Find $X^2 \equiv 9 \pmod {13}$ without consulting table?
The answer is given as $3, 10$, but without consulting tables it would mean :
$X^2 - 9 \equiv 0 \pmod {13}$
So, either $(X-3)$ or $(X+3) $ is divisible by $13$, as difference between the two is $6$, and $(6,13)=1$.
$$ \begin{align} (X-3) \equiv 0\pmod{13} & \ ======(X+3) \equiv 0\pmod{13}\\ X \equiv 3\pmod{13} & \ ====== X \equiv 10\pmod{13}\\ \end{align} $$
Issue is answer does not say that either $3$ or $10$ is a root, and I have stated only one is a root.
Addendum Have second question and am unable to be solve (as per the answer given) by working on the lines of Q.1.
- Find $X^2 \equiv 1 \pmod {8}$ without consulting table?
The answer is given as : $1, 3 , 5,7$.
But, am able to get only the two values: $1, 7$ by following the approach followed in Q.1.

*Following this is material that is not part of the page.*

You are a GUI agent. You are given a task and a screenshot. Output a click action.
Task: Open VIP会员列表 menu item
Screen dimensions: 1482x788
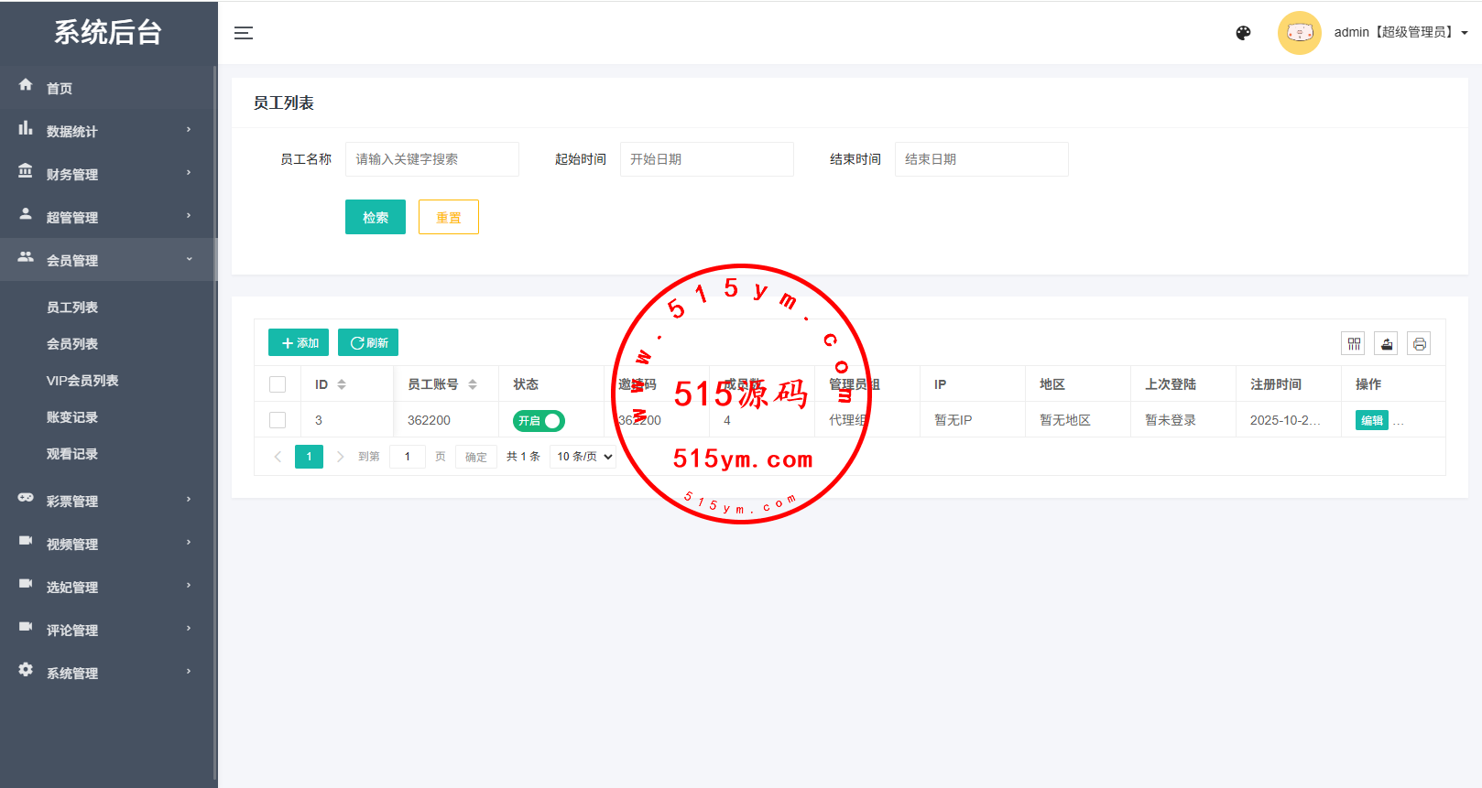[x=82, y=381]
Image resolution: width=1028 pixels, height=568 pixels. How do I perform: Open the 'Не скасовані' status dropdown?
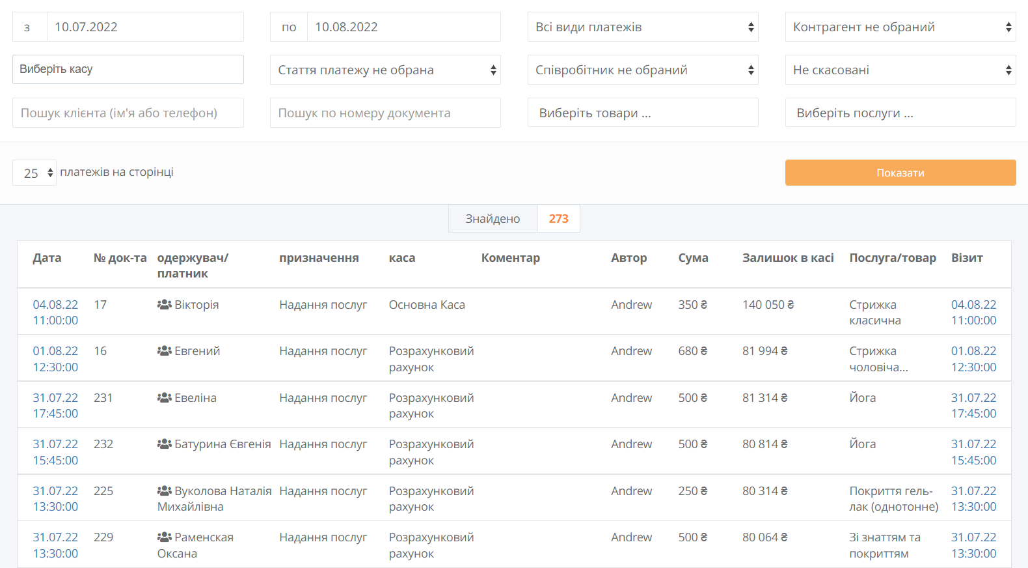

It is possible to get these 4 values by verification/substitution of each of the 8 values to be substituted for $X$, but what about by formula?
Not much else to do (in fact, you are at the point of citing seemingly irrelevant facts, such as $6$ being coprime with $13$), except remembering the definition of prime element of a ring (in this case, the ring would be $\Bbb Z$). You know that $13\mid x^2-9=(x-3)(x+3)$. Since $13$ is prime in $\Bbb Z$, and it divides $(x-3)(x+3)$, it must divide either $x-3$ or $x+3$. Equivalently, either $x\equiv 3\pmod {13}$ or $x\equiv -3\pmod {13}$. Perhaps, if you so desire, you may observe that $-3\equiv 10\pmod{13}$.